Investigative Drugs for Hepatitis C. The current drugs used for HCV still do not meet the needs of all patients. They are expensive, have significant side effects, do not work in half the patients who take them, and are unsuitable in many others. Investigation is ongoing to find better solutions. Drugs showing promise include:

• Nucleoside analogs. Several new nucleoside analogs are in clinical development. Viramidine is a drug related to ribavirin. It is being studied in Phase III trials alone and in combination with pegylated interferon-alfa. Valopicitabine (NM283) is being tested in Phase II trials as alone and in combination with pegylated interferons.
• Albuferon. This long-acting form of interferon-alfa may have fewer side effects and require less dosing than pegylated interferons. It is currently being tested in Phase II trials for patients who have not been treated with or have not responded to standard interferon-alfa.
• IMPDH Inhibitors. Mycophenolate mofetil and VX-497 are drugs that inhibit an enzyme known by its brief name, IMPDH, which may block replication of the hepatitis C virus. If effective, they would most likely be used in combination with interferon and ribavirin.
• Amantadine (Symmetrel) is an anti-viral drug being investigated in various combinations. For example, triple therapy with amantadine, pegylated interferon, and ribavirin is showing particular promise. In some cases, the side effects of amantadine can be severe, and include vertigo, insomnia, nervousness, and depression. They are particularly disabling among older patients who receive inappropriately high doses.
• Thymosin Alpha 1 (Zadaxin), also called thymalfasin, is a synthetic version of a peptide derived from the thymus gland (which is responsible for maturation of immune factors call T-cells). It is being used for hepatitis B and is under investigation for hepatitis C in combinations with natural interferons and pegylated interferon.
• Protease Inhibitors. Novel protease inhibitors (similar to those used for HIV) are under investigation for hepatitis C patients who fail other treatments. These drugs are based on molecular therapies that target proteins involved in viral reproduction.
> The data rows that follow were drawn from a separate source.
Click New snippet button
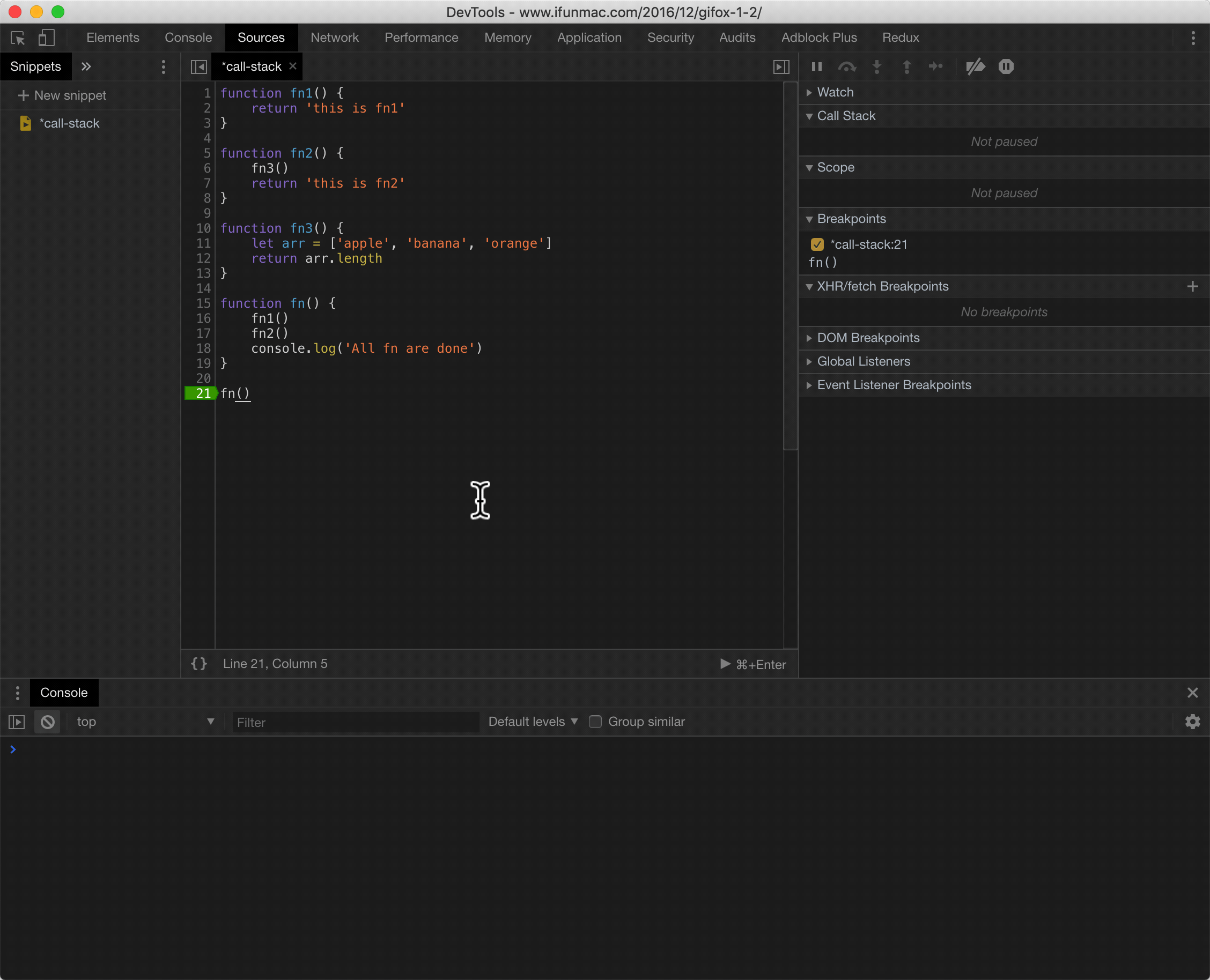Screen dimensions: 1210x980 pos(62,95)
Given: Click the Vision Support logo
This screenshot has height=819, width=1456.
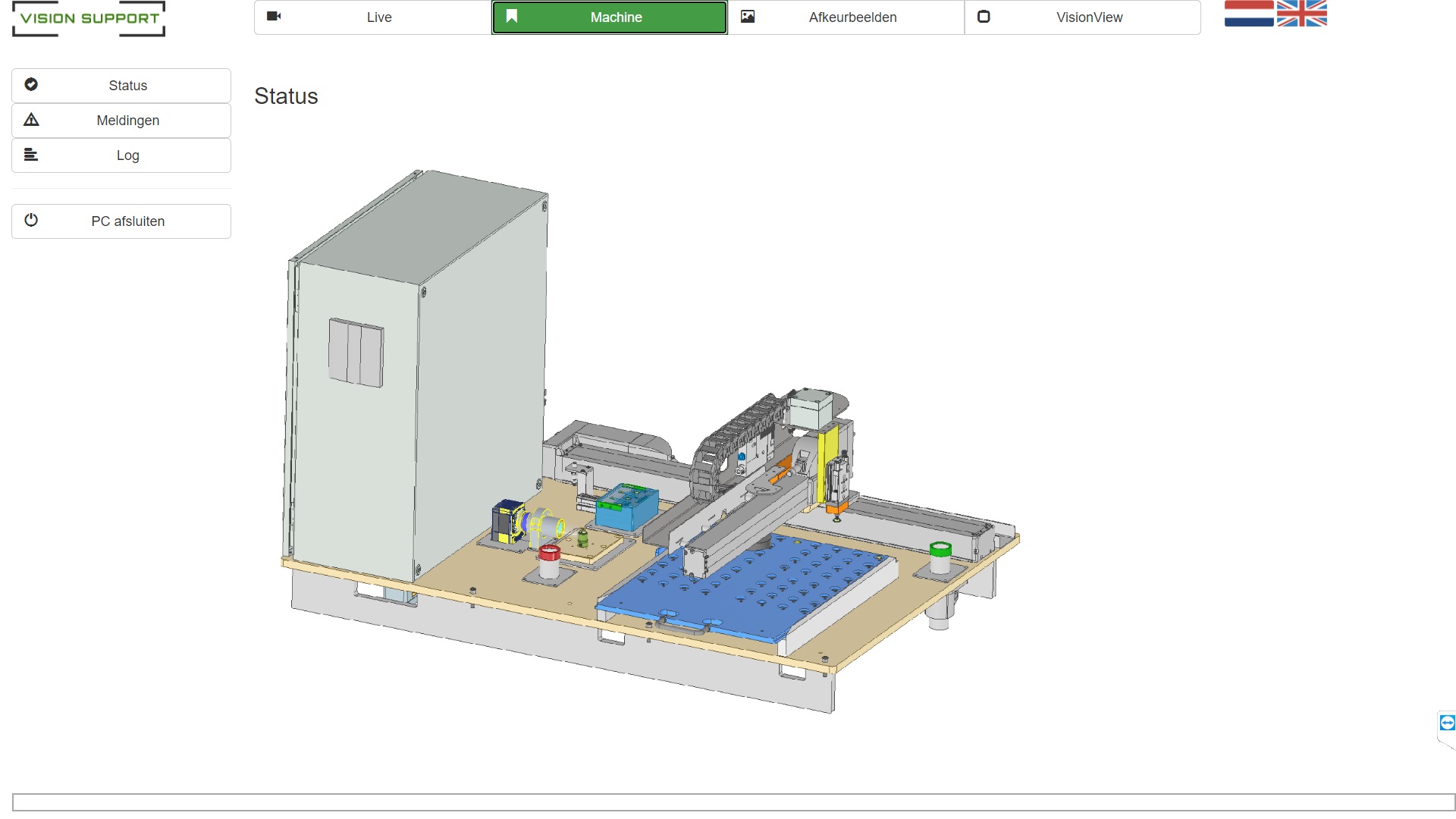Looking at the screenshot, I should pyautogui.click(x=89, y=18).
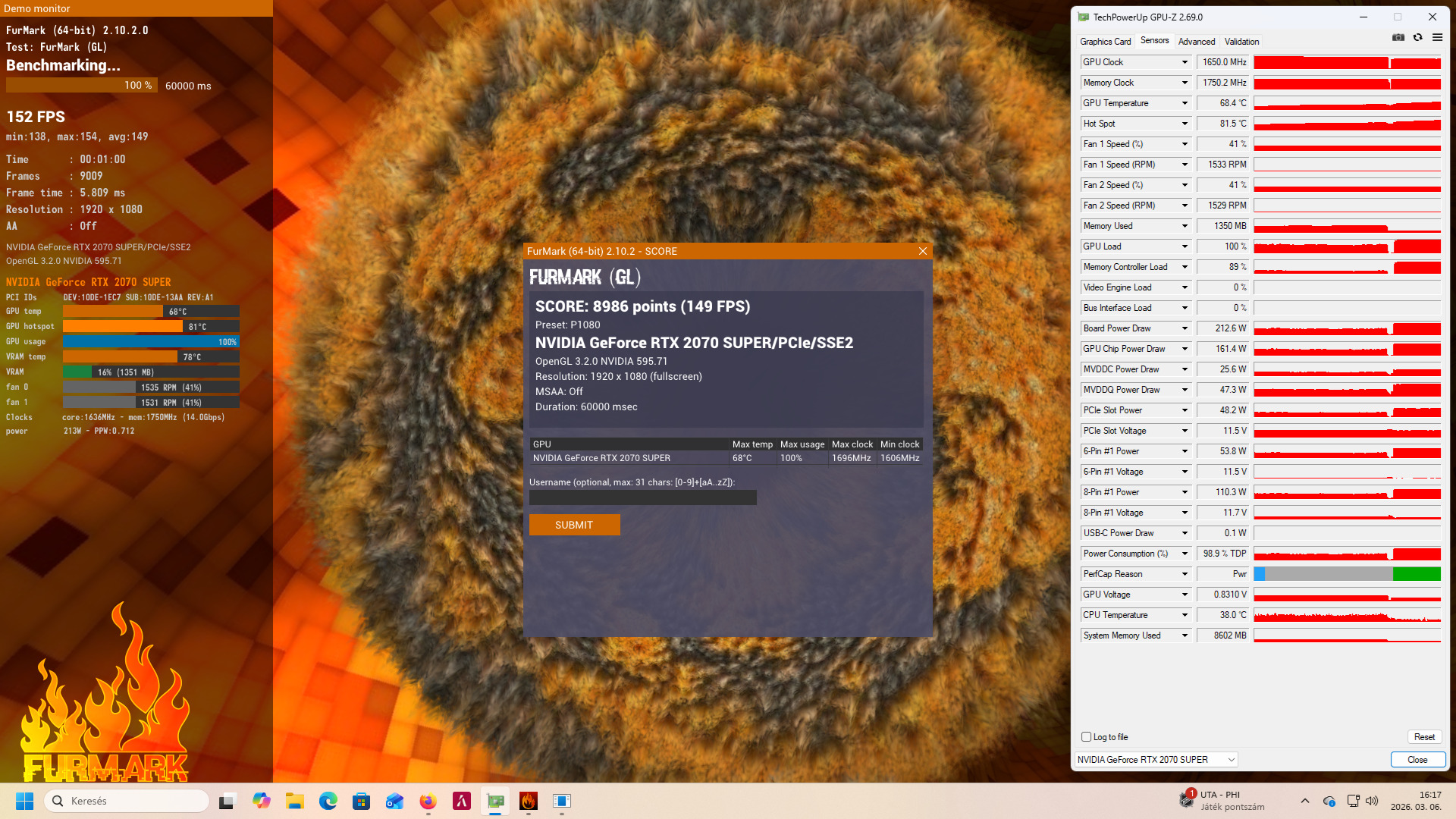Switch to the Validation tab
The width and height of the screenshot is (1456, 819).
1241,42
Other drugs under investigation include vaccines, genetic therapies known as antisense oligonucleotides or monoclonal antibodies, and drugs that will help prevent or reduce progression of liver scarring or progression to liver cancer. Even if successful, none of these drugs will be available for some years.

Of interest are studies using phlebotomy (which is simply drawing blood) to reduce iron levels. In one study, maintenance therapy with this procedure reduced liver inflammation and possible slowed progression of cirrhosis.

Liver Transplantation for Hepatitis C. If the disease progresses to the point where it becomes life-threatening, liver transplantation may be an option. In fact, nearly 40% of liver transplant patients are infected with hepatitis C. However, liver transplantation is not a cure for hepatitis C. The virus nearly always returns. One study of patients with hepatitis C reported 5-year risks for viral recurrence of 80% and for cirrhosis of 10%. A 2004 study found that the hepatitis C virus recurs with more severity with liver donations from living donors than livers taken from cadavers. Retreatment with antiviral drugs is being investigated.